The country's troubling financial situation over the last few years highlighted for me that one of the most difficult aspects of residency is learning to practice and prescribe in a cost-effective manner. We physicians in training have to strike a balance between expanding our knowledge base and experience with different medication classes and the cost-effectiveness of the medication choices we make.

Such a balance can be challenging to accomplish while training in academic medical centers, in large part because a majority of residents are shielded from direct involvement with managed-care-driven pharmacy policies and pay-for-performance programs that reward cost-effectiveness of medical practice.

Psychiatrists differ from most other specialists in that we generally order fewer and less-expensive laboratory and imaging tests. However, the medications we prescribe are often quite expensive and frequently indicated for long-term use. In addition, many health plans have limited coverage for mental health and substance use disorders, which increases out-of-pocket costs for our patients.

As a resident, I was fortunate to have worked in clinics and under supervisors who encouraged cost consciousness. I also worked with drug formularies that were aimed at cost containment. In my opinion, the launch of the $4 generic prescription program was one of the most important health care events of the last several years. In 2006, Wal-Mart began filling prescriptions for certain drugs for $4 for up to a 30-day supply. This triggered a price war that led to sharp declines in the price of most generics and to similar programs being offered by other retail giants.

Currently, there are at least 15 psychotropic medications offered under Wal-Mart's $4 generic plan. The list contains antidepressants, antipsychotics, mood stabilizers, and anxiolytics. Although some drugs on the list belong to an older generation of psychotropic drugs, their efficacy and safety data are frequently comparable to those for newer drugs. In addition to gaining experience with medication cost containment, I was able to gain more knowledge and experience with the older generation of psychiatric drugs.

Most patients are not aware of the generic names of the drugs they are prescribed, thus it is important to keep a list of the different psychotropic drugs that are available on the major discounted prescription plans, such as those offered by Wal-Mart and its competitors. I usually print a list of the retailers/pharmacy Web sites for reference and to give to patients.
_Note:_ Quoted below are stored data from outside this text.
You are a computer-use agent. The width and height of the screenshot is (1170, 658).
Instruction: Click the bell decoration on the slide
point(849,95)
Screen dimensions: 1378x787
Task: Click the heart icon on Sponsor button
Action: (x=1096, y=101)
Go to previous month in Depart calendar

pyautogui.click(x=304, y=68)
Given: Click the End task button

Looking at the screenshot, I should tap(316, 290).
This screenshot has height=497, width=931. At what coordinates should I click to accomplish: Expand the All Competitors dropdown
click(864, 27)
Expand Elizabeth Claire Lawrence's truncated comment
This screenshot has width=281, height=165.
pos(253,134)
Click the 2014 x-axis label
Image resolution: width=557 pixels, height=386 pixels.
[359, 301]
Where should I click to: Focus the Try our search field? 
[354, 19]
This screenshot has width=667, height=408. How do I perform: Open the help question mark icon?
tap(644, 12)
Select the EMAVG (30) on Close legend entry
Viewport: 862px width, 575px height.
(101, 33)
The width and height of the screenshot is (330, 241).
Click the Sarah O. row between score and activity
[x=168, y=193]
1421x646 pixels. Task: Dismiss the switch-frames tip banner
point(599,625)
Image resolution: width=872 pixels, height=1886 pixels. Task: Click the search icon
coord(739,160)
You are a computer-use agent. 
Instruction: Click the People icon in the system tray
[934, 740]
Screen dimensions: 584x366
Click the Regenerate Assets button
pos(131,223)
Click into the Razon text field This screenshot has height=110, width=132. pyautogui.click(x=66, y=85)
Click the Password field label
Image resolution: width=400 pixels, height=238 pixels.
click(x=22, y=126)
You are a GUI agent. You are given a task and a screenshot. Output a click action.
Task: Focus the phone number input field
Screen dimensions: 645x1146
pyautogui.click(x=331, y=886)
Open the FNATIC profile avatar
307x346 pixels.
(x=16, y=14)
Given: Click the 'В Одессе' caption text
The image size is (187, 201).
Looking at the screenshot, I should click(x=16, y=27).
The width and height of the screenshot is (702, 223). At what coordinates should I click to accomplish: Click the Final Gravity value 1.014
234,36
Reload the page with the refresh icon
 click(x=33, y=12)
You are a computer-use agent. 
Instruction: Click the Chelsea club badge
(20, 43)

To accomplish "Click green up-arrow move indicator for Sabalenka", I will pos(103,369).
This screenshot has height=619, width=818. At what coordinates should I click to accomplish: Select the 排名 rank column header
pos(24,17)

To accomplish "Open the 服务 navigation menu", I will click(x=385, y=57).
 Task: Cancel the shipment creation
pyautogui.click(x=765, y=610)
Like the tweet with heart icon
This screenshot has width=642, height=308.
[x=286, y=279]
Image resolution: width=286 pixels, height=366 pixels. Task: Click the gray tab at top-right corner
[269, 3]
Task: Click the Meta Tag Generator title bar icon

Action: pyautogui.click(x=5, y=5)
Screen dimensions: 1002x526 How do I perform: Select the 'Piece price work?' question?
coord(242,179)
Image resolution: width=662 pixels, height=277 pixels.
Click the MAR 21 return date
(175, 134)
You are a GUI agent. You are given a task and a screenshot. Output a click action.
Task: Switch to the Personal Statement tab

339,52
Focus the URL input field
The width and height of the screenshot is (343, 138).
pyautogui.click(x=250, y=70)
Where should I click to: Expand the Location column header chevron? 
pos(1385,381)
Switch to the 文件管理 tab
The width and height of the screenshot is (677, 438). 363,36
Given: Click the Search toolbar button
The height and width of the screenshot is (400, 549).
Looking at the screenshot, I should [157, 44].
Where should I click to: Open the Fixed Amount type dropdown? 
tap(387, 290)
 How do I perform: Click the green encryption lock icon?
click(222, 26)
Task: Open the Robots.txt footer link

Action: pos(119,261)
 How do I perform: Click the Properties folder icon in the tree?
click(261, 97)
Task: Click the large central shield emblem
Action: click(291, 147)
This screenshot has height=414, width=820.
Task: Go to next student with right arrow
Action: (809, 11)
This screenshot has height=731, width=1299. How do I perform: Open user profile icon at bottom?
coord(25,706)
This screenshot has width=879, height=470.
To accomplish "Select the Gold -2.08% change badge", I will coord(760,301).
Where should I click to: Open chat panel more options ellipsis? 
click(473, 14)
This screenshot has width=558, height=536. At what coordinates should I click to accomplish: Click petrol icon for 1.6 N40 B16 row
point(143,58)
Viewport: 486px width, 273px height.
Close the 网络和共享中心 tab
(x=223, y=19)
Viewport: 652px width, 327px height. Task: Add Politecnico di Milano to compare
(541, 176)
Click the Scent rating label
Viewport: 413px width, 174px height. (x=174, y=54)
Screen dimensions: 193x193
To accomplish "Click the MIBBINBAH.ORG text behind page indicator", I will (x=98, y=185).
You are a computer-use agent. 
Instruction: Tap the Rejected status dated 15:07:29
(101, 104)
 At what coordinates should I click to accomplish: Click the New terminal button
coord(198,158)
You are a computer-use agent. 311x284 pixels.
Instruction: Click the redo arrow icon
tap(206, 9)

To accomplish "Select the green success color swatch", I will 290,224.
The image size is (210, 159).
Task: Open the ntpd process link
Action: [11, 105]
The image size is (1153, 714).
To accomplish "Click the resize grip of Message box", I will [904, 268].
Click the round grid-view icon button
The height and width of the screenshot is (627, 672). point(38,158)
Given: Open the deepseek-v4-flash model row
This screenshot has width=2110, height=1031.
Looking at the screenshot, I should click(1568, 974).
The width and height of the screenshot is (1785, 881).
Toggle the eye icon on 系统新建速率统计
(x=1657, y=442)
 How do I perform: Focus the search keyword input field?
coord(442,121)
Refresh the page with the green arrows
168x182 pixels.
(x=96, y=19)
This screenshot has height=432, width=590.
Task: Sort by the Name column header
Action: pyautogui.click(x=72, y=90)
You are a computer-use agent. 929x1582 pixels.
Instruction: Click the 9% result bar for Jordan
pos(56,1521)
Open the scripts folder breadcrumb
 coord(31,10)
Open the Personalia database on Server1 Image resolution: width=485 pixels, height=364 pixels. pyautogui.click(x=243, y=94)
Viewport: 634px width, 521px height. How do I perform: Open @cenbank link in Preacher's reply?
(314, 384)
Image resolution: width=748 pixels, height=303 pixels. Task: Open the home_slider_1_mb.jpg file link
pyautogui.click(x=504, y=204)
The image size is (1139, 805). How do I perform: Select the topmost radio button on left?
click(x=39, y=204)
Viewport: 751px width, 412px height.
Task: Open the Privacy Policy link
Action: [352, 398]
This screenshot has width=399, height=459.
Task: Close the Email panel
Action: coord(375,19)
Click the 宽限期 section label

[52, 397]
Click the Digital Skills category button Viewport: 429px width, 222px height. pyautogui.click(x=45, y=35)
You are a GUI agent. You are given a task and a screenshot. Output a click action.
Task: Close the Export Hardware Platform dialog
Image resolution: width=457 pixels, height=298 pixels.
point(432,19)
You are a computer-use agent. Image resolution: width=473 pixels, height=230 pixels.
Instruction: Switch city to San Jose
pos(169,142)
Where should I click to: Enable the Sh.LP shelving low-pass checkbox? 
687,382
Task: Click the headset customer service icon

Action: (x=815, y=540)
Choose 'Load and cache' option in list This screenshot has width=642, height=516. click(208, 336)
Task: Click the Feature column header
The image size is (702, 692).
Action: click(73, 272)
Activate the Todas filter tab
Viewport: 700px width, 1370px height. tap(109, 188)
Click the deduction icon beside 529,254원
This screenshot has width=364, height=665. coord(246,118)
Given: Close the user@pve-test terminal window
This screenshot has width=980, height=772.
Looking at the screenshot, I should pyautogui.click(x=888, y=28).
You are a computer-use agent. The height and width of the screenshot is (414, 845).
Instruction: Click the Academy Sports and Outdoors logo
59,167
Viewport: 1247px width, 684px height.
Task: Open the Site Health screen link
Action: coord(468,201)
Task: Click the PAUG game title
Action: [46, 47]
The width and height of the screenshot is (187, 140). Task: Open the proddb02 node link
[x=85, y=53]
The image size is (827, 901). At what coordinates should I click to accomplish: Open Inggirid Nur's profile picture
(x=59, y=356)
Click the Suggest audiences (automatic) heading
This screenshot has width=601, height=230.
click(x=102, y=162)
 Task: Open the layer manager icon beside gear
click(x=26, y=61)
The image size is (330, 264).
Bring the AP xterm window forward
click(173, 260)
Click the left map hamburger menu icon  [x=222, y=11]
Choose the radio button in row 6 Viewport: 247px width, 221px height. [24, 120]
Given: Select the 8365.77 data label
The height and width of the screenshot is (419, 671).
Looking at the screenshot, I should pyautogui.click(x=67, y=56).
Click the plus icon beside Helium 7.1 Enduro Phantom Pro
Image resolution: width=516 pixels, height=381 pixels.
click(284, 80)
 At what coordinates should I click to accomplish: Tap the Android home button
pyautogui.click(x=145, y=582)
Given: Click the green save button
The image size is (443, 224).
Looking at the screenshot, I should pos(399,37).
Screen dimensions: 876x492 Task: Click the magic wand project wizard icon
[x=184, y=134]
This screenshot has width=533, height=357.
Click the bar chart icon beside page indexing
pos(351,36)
Patients need to know drugs' generic names since pharmacy benefit managers often change companies that supply the generics as part of price competition. I recommend that patients shop around since prices and medication availability can vary across retailers and pharmacies.

It is also important to remember that the $4 prices are for certain doses and a fixed quantity. If you are prescribing a higher dose and/or larger quantity, patients may have to pay in multiples of the basic price. Contrary to the general notion, even patients with pharmacy-benefit plans can in some programs take advantage of generic substitutions and the $4 prescription plans.

One task for physicians, however, is to instill confidence in patients regarding generics. We have to reassure patients that generics contain the same active ingredients as the brand-name drug, are bio-equivalent to the brand-name drug, and are manufactured under the same strict standards the Food and Drug Administration applies to all medications sold in the United States.

In addition, strategies such as pill splitting, 90-day mail order supplies, and prescribing limited drug quantities for new prescriptions can also help save valuable health care dollars for our patients.

According to a new analysis conducted by IMS Health and commissioned by the Generic Pharmaceutical Association, prescription of generic medicines saved the U.S. health care system more than $734 billion over the decade from 1999 to 2008, with approximately $121 billion in savings in 2008 alone. Next to consumers, physicians are the ultimate stakeholders in health care policy and reform. With that comes a duty to deliver high-quality care in a health care system that is affordable, sustainable, and accessible by all.

Vidhya Selvaraj, M.D., is a fourth-year psychiatry resident at Creighton University.